(What this task involves) Filter the entries for lines with the word "options".

▬▬▬

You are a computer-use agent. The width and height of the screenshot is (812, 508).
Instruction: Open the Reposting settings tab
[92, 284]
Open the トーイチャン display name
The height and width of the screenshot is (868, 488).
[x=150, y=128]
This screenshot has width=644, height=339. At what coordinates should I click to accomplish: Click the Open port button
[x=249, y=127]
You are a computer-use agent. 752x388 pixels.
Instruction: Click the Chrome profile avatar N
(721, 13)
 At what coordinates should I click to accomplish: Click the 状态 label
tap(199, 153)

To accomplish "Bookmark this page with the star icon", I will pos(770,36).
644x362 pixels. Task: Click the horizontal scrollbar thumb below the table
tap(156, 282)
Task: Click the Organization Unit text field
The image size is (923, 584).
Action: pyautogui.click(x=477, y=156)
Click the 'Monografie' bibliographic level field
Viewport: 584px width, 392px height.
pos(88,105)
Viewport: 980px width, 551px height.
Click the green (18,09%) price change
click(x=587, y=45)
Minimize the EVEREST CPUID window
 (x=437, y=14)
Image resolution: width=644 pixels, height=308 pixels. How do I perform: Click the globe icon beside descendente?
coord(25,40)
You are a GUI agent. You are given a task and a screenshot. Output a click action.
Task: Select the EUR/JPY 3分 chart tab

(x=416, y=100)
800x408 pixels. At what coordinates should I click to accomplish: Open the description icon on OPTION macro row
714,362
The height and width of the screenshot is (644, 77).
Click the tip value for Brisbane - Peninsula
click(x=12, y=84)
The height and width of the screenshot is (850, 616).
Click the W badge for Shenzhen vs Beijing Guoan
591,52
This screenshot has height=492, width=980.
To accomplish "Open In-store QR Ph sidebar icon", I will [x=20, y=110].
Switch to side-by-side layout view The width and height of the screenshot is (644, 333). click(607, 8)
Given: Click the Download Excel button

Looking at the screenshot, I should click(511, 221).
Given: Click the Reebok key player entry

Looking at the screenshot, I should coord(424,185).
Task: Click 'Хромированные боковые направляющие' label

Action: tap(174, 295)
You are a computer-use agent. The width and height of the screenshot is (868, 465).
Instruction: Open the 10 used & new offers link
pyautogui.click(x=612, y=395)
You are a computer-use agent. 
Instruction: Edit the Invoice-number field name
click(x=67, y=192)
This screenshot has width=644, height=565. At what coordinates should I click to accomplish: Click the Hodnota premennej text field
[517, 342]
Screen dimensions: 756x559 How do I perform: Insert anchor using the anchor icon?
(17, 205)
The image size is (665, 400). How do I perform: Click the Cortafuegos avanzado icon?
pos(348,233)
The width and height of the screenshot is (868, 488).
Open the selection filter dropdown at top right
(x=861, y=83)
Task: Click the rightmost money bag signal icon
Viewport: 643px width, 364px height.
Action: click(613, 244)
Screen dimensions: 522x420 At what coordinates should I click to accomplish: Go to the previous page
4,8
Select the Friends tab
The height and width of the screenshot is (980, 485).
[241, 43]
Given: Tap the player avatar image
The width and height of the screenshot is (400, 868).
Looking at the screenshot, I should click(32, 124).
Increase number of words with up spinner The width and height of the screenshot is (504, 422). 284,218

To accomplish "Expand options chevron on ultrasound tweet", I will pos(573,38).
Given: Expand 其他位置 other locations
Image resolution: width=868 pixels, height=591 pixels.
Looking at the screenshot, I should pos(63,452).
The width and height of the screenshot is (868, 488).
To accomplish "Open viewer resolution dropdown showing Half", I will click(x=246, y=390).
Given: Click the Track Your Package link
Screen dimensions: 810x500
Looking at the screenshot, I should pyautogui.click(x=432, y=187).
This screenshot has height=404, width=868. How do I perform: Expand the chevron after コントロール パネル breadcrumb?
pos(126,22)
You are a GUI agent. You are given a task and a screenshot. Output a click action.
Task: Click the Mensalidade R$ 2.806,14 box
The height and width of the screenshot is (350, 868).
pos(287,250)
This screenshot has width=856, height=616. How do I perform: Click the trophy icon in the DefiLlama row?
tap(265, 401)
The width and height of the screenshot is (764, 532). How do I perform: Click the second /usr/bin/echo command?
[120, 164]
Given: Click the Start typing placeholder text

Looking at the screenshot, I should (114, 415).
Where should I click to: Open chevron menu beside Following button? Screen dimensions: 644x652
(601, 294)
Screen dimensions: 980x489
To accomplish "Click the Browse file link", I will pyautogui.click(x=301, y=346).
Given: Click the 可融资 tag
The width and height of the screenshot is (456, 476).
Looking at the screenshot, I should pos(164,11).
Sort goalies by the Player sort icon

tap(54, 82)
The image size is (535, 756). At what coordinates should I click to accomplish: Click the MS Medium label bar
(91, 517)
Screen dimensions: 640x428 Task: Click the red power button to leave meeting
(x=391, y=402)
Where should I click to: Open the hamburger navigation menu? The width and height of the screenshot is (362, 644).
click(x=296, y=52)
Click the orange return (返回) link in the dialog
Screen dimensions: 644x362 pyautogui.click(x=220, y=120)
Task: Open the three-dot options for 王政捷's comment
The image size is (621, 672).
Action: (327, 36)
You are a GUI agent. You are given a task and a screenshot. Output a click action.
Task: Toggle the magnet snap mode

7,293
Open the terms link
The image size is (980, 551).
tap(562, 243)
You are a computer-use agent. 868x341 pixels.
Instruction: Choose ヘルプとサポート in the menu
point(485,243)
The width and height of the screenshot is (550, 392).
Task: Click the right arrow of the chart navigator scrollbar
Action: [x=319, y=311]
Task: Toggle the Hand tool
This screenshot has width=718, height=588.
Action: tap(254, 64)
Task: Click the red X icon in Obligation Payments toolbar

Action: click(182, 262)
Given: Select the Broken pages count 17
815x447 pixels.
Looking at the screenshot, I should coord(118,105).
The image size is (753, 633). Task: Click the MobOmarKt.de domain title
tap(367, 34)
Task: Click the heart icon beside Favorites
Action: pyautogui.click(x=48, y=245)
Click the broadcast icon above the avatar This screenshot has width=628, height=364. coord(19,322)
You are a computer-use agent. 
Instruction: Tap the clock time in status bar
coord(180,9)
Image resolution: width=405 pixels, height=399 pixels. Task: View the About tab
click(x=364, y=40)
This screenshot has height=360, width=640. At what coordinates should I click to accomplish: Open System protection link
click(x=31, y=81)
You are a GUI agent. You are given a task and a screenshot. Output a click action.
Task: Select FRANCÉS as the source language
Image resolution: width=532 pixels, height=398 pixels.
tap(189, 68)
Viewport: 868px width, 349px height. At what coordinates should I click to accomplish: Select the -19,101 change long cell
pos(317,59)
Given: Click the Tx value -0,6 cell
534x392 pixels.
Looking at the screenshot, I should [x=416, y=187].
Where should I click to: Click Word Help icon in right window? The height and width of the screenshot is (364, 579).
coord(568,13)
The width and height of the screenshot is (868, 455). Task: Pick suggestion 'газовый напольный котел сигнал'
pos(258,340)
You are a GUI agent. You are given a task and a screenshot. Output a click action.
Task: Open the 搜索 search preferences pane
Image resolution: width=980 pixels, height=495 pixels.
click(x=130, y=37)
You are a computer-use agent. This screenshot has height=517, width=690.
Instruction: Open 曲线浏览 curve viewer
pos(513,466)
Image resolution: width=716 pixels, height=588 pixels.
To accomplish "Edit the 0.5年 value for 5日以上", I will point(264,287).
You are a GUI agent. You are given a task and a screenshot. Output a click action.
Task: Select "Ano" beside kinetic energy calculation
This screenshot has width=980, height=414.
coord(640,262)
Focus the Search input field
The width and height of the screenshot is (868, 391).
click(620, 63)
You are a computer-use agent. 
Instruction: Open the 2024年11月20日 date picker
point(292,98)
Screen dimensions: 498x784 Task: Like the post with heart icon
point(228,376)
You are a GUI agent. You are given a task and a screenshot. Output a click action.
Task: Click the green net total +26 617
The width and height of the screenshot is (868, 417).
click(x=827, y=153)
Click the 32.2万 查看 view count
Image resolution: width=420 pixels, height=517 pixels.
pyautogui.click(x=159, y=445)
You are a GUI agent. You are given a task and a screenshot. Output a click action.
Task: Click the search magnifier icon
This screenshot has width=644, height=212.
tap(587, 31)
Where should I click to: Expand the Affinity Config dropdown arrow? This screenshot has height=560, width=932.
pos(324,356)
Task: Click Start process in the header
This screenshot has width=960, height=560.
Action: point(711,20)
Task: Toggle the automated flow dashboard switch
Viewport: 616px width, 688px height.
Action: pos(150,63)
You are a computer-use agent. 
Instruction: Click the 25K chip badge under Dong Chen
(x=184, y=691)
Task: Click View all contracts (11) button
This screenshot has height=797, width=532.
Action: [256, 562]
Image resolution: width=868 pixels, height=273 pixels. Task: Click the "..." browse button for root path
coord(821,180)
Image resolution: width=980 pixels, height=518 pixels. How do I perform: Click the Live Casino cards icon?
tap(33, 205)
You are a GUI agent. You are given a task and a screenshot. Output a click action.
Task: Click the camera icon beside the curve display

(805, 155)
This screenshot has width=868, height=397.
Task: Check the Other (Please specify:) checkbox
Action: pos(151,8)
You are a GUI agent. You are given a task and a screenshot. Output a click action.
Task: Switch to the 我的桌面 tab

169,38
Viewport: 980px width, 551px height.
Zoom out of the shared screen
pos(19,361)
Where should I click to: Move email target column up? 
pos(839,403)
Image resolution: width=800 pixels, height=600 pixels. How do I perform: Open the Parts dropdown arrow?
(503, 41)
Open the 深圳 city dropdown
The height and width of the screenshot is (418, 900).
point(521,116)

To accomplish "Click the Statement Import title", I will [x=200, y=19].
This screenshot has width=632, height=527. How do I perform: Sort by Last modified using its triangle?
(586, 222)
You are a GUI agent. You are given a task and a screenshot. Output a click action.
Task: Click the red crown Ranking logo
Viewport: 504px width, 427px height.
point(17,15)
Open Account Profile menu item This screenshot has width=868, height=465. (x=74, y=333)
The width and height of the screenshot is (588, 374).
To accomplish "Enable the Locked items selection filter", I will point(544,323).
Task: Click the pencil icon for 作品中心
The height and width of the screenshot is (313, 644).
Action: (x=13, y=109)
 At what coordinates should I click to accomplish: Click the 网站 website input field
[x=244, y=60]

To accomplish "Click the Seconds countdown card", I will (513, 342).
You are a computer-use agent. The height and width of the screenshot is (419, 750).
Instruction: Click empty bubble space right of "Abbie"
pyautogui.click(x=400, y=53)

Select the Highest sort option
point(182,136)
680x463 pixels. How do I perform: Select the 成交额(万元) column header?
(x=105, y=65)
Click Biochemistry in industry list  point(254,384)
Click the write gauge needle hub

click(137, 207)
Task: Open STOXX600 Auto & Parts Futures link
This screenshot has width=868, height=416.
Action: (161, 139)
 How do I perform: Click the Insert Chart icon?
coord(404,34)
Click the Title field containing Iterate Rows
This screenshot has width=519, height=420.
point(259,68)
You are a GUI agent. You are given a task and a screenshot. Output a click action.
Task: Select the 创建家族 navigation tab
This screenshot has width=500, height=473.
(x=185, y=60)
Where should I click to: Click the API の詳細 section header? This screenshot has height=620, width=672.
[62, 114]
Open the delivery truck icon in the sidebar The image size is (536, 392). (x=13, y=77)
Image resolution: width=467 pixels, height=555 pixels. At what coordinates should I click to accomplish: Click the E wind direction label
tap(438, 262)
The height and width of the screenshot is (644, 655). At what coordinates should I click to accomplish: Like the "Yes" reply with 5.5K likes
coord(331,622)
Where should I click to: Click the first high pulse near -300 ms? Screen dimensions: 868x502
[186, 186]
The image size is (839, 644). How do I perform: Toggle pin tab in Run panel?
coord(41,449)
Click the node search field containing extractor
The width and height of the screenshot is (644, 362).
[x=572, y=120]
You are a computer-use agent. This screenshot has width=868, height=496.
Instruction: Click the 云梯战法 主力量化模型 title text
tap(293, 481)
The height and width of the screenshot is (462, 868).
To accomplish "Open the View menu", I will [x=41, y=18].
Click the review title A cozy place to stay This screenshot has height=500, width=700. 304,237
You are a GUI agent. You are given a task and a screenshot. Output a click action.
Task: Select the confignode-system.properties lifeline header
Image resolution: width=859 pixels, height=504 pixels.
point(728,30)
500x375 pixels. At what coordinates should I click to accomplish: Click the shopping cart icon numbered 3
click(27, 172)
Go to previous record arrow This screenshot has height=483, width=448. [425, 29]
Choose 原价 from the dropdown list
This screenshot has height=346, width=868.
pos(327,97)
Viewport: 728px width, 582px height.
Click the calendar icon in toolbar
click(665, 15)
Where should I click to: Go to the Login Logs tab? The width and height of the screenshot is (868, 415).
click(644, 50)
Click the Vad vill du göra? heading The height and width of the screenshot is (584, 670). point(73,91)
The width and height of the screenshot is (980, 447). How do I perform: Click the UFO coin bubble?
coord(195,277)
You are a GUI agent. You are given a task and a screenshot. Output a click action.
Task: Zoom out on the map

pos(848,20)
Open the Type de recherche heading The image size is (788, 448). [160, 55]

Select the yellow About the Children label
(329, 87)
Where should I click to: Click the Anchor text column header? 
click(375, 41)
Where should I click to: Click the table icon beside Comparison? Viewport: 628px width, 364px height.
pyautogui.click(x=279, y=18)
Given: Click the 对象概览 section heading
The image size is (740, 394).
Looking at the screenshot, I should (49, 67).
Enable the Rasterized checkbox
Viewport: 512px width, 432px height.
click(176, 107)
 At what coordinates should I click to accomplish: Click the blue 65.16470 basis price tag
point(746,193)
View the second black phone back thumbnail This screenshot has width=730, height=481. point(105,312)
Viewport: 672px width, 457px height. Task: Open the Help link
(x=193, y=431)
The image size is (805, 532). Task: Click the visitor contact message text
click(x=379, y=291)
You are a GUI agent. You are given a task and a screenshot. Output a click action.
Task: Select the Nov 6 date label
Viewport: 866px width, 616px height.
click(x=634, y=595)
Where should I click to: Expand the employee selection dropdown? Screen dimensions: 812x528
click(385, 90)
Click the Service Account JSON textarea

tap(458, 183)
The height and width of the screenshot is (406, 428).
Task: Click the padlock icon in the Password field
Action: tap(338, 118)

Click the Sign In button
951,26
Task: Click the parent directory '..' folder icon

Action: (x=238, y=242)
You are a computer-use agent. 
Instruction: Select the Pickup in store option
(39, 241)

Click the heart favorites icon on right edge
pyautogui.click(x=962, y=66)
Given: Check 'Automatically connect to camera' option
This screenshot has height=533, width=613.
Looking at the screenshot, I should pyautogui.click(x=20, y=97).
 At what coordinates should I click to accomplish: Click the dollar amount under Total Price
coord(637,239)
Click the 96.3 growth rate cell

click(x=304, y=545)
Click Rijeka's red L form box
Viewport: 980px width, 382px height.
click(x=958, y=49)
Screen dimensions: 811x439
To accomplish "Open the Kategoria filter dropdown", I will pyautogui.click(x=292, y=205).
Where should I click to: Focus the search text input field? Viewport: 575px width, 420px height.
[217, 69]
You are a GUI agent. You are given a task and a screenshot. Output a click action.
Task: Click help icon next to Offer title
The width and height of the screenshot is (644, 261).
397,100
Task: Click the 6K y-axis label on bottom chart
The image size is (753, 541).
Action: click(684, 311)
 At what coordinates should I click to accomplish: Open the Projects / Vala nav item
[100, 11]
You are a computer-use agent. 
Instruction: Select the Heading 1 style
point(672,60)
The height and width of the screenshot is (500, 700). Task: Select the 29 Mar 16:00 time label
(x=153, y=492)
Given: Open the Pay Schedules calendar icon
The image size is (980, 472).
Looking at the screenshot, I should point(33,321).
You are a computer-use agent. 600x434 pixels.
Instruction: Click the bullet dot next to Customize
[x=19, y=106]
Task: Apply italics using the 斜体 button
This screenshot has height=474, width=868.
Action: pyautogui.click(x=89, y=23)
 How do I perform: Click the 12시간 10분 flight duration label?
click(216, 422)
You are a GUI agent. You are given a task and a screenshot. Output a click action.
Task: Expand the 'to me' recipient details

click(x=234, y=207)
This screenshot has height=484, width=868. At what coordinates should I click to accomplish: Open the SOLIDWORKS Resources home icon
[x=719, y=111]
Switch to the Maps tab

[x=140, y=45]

▬▬▬

(Reply to the task)
To accomplish "Expand options chevron on ultrasound tweet", I will pos(573,38).
Task: Open the three-dot options for 王政捷's comment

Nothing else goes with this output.